**Consigne donnée 1:**
Dans le texte sur le Noël des soldats en 1914, combien de boîtes « Princess Mary » ont été livrées à temps pour le jour de Noël ?
**Consigne donnée 2:**
Reprenez le texte sur le Noël des soldats en 1914 à la suite de sa dernière phrase.

**Texte fourni:**
=-=-=

En ce jour de Noël, le football est à l’arrêt dans une grande partie des championnats du monde. Si demain sera synonyme d’une pléthore de matchs à regarder en famille (le célèbre Boxing Day en Angleterre et en Ecosse), le jour de la Nativité (ou du Père Noël, selon les croyances), lui, se déroule en famille pour tout le monde, footballeurs compris.
Mais au début du siècle dernier, à une époque où l’humanité traverse une page sombre de son histoire et que le foot n’est pas encore roi, un match se serait déroulé le 25 décembre, porteur d’un immense espoir. Lors du réveillon de décembre 1914, alors que toute l’Europe se déchire depuis la fin de l’été, une accalmie se produit en plusieurs endroit sur le front de l’Ouest, entre soldats anglais et allemands.
Réchauffer les cœurs à défaut des corps
Quand la première guerre mondiale éclate, nombreux sont les Anglais à penser que le conflit sera vite réglé et que tout le monde sera réuni autour de la table pour les fêtes. Malheureusement la réalité fût tout autre, et au lieu du confort des cottages, c’est dans le froid, la boue et l’horreur des tranchées que les soldats passeront leur réveillon.
Dans toute l’Europe, des campagnes sont menées pour collecter et distribuer des cadeaux de Noël aux soldats. Ainsi, dans le journal quotidien parisien Le Temps, on rapporte : « Un grand nombre de paquets prêts à être transportés au front ; les vignerons ont fourni 1 200 bouteilles. » Pas de vin pour les Anglais, mais un colis « Princess Mary » : une boîte métallique gravée d’une silhouette de la princesse et remplie de chocolats, de bonbons, de cigarettes et de tabac. Les boîtes contenaient également une carte illustrée de la reine Mary et une copie du message du roi George V aux troupes, qui disait : « Que Dieu vous protège et vous ramène sains et saufs à la maison. » Les plus chanceux des sujets de sa majesté reçurent même des boites de pudding. Des efforts considérables ont été déployés pour distribuer ces cadeaux et ce malgré l’énorme pression exercée sur un service postal déjà très sollicité. Au total, c’est plus de 355 000 boîtes qui ont été livrées à temps pour le jour de Noël.
Les femmes participeront, elles aussi, à l’élan solidaire. La compagne d’un maréchal appellera toutes les Anglaises à tricoter et poster 250 000 caches-cou et écharpes afin de tenir les soldats au chaud. Du côté des hôpitaux, ce sont les infirmières qui mettront un point d’honneur à décorer l’endroit pour les fêtes, et à ce que chaque malade ou blessé reçoive un petit cadeau.

=-=-=

Extrait du jeu de données
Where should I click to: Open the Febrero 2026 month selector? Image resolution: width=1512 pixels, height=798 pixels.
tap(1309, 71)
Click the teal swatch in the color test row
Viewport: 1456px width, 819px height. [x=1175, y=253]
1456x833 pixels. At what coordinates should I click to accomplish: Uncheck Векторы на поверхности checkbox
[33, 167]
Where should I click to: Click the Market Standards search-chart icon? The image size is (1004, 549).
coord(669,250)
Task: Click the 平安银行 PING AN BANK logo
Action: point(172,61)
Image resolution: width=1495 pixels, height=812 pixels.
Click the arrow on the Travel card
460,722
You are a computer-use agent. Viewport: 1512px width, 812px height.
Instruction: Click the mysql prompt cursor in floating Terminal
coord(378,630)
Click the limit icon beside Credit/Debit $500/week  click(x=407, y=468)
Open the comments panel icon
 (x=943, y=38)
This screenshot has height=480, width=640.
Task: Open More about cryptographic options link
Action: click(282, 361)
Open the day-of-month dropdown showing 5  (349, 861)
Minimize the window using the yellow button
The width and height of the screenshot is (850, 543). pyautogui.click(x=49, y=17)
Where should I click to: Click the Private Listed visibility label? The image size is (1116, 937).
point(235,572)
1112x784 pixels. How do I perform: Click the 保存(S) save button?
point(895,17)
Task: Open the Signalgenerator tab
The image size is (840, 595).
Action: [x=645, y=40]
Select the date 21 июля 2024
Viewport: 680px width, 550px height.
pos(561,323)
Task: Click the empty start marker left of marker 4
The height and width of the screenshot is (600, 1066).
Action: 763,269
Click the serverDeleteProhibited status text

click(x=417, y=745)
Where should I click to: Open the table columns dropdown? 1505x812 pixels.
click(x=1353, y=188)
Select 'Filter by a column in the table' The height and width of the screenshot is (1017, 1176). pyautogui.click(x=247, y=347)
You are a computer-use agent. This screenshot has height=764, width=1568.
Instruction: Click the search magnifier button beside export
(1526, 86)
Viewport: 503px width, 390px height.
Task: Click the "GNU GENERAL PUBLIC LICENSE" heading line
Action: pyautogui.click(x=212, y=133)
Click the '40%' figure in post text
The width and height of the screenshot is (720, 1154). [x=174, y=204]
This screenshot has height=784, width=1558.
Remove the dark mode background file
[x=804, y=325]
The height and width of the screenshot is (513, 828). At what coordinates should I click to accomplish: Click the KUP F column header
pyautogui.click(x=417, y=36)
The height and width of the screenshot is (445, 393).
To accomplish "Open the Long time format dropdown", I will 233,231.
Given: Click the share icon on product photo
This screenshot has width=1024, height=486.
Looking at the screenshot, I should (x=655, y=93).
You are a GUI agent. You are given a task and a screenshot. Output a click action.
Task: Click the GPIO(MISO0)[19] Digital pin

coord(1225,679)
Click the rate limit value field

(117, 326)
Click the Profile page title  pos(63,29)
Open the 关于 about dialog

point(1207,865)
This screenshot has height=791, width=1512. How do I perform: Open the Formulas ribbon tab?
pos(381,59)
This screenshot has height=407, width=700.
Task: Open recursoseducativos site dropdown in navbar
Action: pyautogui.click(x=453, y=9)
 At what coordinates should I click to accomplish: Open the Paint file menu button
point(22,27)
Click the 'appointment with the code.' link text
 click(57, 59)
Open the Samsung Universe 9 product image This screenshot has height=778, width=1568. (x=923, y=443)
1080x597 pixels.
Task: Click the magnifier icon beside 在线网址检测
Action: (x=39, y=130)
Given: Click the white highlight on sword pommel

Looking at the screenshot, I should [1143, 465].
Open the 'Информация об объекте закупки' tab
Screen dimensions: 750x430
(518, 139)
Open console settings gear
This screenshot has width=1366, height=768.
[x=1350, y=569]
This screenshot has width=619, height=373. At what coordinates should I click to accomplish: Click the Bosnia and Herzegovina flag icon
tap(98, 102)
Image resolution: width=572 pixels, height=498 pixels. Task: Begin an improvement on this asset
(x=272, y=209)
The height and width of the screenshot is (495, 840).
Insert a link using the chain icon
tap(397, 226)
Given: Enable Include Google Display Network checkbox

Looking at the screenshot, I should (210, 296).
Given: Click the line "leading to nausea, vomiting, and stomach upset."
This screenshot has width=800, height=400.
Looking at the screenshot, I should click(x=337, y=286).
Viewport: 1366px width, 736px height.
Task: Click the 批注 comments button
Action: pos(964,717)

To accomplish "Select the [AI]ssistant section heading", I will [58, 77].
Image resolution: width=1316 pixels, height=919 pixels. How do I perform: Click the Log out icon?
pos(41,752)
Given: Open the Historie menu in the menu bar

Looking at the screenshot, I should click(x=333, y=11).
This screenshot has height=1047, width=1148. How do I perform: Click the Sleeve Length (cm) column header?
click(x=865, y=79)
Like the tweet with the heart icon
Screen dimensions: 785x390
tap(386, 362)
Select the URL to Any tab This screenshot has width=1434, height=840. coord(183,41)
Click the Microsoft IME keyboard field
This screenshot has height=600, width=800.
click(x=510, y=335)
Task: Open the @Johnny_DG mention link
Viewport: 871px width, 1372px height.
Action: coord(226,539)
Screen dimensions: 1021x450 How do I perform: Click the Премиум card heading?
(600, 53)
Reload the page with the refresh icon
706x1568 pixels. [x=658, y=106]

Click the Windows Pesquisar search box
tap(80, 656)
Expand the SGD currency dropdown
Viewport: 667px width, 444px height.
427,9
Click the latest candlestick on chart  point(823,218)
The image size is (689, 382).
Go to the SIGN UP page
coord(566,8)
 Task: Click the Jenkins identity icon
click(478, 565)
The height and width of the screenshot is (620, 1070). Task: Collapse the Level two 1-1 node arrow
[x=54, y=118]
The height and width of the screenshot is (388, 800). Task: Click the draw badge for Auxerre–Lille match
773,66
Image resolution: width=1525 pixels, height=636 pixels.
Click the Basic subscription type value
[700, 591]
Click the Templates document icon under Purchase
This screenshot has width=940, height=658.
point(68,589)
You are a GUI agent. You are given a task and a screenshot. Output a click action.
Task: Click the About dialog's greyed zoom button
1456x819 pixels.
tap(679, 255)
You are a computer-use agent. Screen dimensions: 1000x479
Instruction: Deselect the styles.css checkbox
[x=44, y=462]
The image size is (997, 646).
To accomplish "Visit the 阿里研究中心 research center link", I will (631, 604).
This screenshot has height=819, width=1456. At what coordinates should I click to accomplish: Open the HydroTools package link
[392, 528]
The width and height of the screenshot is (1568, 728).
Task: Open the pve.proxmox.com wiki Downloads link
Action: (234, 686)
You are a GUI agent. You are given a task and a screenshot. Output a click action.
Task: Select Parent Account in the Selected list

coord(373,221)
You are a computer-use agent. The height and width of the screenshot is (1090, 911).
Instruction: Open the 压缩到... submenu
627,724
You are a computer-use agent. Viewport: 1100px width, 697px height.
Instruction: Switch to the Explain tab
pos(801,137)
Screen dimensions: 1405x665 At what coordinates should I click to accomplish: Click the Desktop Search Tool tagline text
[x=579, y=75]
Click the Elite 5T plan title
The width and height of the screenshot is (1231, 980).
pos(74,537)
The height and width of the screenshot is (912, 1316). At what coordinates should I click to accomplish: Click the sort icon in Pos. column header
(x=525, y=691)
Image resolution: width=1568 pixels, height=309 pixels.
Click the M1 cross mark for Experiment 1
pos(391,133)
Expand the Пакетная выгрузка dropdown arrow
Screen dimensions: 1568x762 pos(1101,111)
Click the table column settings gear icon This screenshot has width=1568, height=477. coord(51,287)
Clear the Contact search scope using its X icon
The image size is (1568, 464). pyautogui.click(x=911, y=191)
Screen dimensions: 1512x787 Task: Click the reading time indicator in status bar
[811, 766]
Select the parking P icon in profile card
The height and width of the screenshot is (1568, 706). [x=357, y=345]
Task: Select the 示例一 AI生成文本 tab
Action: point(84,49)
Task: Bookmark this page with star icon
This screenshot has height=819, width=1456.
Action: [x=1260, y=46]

=-=-=

**Réponse attendue 1:**
Plus de 355 000 boîtes ont été livrées à temps pour Noël.

**Réponse attendue 2:**
Dans une période de l’année synonyme de joie et de fête, chacun y va de sa petite attention pour réchauffer le cœur des soldats soumis à rude épreuve. L’effort est chaleureusement apprécié mais les maigres cadeaux ne suffisent pas à remonter un moral en berne. En atteste ce croquis d’un certain Tommy (soldat anglais), faisant plutôt Mr Scrooge pour l’occasion, tellement il paraît mécontent devant son maigre repas de Noël qui consistait en une boite de corned beef et quelques biscuits de l’armée. (Parmi les autres conserves consommées le jour de Noël figurait le « Maconochie’s beef and vegetable stew », une préparation qui contenait plus de graisse et de cartilage que de viande. Les biscuits, notoirement durs, pouvaient faire sauter une dent s’ils n’étaient pas d’abord trempés dans du thé ou de l’eau !).
La trêve
C’est une triste soirée qui attend les soldats en poste dans les tranchées en cette nuit glaciale du 24 décembre 1914. Mais au moment où l’on s’y attend le moins, la magie de Noël va opérer.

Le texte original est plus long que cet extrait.